The wider global wave begins May 11, expanding from Korea into Europe, North America, India, Hong Kong, Latin America, Southeast Asia, and Taiwan. Samsung says nearly 100 Galaxy phones and tablets will receive 8.5 across 2026, though A-series owners will wait until June and won’t get the full Galaxy AI suite when they do.

What’s Actually New In One UI 8.5

This isn’t a new Android release. One UI 8.5 sits on Android 16 QPR2, the same base layer as One UI 8.0, which means the kernel and runtime are unchanged. What’s new is the feature set Samsung had reserved for the S26 series at launch and is now backporting to older flagships, plus a redesigned interface, a customizable Quick Panel, and a fresh take on Quick Share that crosses platform lines for the first time.

The headline practical addition is AirDrop interoperability through Quick Share. Galaxy phones can now send files directly to iPhones, iPads, and Macs without a third-party app. Google did this first on the Pixel 10 in November 2025 using a translation layer that mimics Apple’s peer-to-peer protocol over Wi-Fi and Bluetooth. Samsung adopted the same approach, then added an opt-in toggle in Quick Share settings that Pixel doesn’t have.

Bixby gets the bigger upgrade. Call Screening picks up unknown numbers, asks the caller who they are, and shows a live transcript so you can decide whether to answer. Agentic Bixby handles multi-step requests across apps. “Find a recent photo of my dog and email it to Amara” is the example Samsung keeps using, and it now works on the Galaxy S24 series, not just the latest hardware.

Devices Getting It First, And The Ones Sitting Out

The first wave covers nine device families. According to Samsung’s official rollout announcement, eligible devices include the Galaxy S25 series, Galaxy S25 FE, Galaxy S24 series, Galaxy S24 FE, Galaxy Z Fold7, Galaxy Z Flip7, Galaxy Z Fold6, Galaxy Z Flip6, Galaxy Tab S11 series, and Galaxy Tab S10 series.

The cut list matters more than the include list for many readers. The Galaxy S21 series (non-FE), the Galaxy Note 20 line, and older Galaxy A, M, and F devices are out. They’ve reached the end of their major-update window.

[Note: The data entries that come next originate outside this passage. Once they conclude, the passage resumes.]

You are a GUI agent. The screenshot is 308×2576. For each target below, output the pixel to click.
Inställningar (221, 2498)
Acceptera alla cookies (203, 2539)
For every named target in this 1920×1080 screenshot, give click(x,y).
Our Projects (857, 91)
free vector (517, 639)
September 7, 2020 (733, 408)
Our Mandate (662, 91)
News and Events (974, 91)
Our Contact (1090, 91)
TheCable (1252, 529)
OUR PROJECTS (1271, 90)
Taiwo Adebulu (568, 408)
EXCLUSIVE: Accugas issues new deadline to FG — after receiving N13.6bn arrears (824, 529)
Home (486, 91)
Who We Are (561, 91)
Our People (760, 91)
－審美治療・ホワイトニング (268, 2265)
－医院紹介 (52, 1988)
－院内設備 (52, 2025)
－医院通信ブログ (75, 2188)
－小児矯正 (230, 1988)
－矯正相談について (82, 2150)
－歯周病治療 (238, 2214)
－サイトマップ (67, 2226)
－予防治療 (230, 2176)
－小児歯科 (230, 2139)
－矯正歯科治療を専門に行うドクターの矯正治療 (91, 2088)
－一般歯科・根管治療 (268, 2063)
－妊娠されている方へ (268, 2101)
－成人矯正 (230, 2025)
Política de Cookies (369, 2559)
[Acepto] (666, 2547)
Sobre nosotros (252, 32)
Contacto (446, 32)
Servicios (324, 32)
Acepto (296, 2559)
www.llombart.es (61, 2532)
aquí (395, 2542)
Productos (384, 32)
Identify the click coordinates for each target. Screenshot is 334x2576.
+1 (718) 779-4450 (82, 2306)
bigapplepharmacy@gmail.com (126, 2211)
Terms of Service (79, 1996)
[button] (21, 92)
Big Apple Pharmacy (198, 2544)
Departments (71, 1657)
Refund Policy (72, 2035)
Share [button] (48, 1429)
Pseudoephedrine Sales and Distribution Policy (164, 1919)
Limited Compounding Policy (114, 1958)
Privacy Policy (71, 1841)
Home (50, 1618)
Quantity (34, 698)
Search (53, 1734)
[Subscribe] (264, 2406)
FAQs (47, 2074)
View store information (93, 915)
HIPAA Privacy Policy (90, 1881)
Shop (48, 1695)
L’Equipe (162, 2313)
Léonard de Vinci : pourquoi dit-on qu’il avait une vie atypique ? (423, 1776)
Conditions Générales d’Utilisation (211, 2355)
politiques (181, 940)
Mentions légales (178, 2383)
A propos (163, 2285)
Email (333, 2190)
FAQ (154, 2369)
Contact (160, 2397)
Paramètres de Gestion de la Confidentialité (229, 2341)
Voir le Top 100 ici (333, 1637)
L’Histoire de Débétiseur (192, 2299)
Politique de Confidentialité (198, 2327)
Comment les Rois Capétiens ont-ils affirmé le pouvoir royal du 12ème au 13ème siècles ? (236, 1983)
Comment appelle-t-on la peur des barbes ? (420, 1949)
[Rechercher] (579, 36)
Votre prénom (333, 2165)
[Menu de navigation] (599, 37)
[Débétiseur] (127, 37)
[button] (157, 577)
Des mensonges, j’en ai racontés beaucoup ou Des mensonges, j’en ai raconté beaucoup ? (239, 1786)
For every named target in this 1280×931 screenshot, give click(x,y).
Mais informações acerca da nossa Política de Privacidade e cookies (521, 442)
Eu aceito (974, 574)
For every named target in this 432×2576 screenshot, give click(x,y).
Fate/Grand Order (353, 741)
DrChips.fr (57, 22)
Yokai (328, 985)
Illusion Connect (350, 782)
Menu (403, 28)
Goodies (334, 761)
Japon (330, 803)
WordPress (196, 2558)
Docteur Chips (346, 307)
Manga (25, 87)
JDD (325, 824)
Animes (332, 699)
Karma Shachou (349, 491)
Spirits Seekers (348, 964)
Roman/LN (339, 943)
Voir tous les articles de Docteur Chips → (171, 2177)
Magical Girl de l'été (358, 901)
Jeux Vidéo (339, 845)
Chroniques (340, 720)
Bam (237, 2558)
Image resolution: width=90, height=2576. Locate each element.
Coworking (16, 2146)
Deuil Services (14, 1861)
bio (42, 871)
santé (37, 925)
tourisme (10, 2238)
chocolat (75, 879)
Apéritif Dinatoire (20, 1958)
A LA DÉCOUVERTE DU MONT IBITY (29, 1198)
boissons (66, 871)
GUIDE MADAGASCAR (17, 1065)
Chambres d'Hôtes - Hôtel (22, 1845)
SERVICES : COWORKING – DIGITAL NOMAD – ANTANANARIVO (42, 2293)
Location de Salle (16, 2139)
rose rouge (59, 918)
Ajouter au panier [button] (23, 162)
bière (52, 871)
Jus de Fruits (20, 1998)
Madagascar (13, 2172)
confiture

Samsung is not publishing a separate sunset notice; if your phone isn’t on the list, this is the notice.

The A-Series Awesome Intelligence Split

Galaxy A56, A55, A54, A36, A35, and A34 owners will get One UI 8.5, along with their M and F equivalents, but not the full Galaxy AI suite. Samsung is branding the trimmed-down feature set as Awesome Intelligence, a term it confirmed in a German press release before publishing rollout details elsewhere. The label is new. The practice isn’t.

Samsung hasn’t itemized exactly which AI features make the cut on A-series hardware. What’s clear is that the visual redesign, the customizable Quick Panel, the Auracast broadcast tools, and the security additions like Theft Protection and Failed Authentication Lock are universal. Call Screening, agentic Bixby, Photo Assist with text prompts, and Now Nudge appear to be flagship-tier. Mid-range owners should plan for June.

The AirDrop Bridge: How It Actually Works

The mechanics are straightforward once both devices are configured. On the Galaxy, you head to Settings, Connected devices, Quick Share, and flip the “Share with Apple devices” toggle. On the iPhone or Mac, AirDrop visibility has to be set to “Everyone for 10 minutes,” not “Contacts Only,” because contact-based discovery doesn’t work across operating systems.

From there, sharing is a normal Quick Share flow. The Apple device shows up, the recipient taps Accept, and the file transfers over the same peer-to-peer Wi-Fi protocol AirDrop has used for years. SamMobile’s step-by-step setup guide notes that both screens need to stay awake during discovery, and stability improves at close range.

For over a decade, AirDrop was a walled garden. Google bridged the gap on Pixel 10 in November 2025. Samsung followed on the S26 in March 2026. With One UI 8.5, that bridge now reaches the S25, S24, Z Fold 7, Flip 7, Z Fold 6, Flip 6, and even the Galaxy A36.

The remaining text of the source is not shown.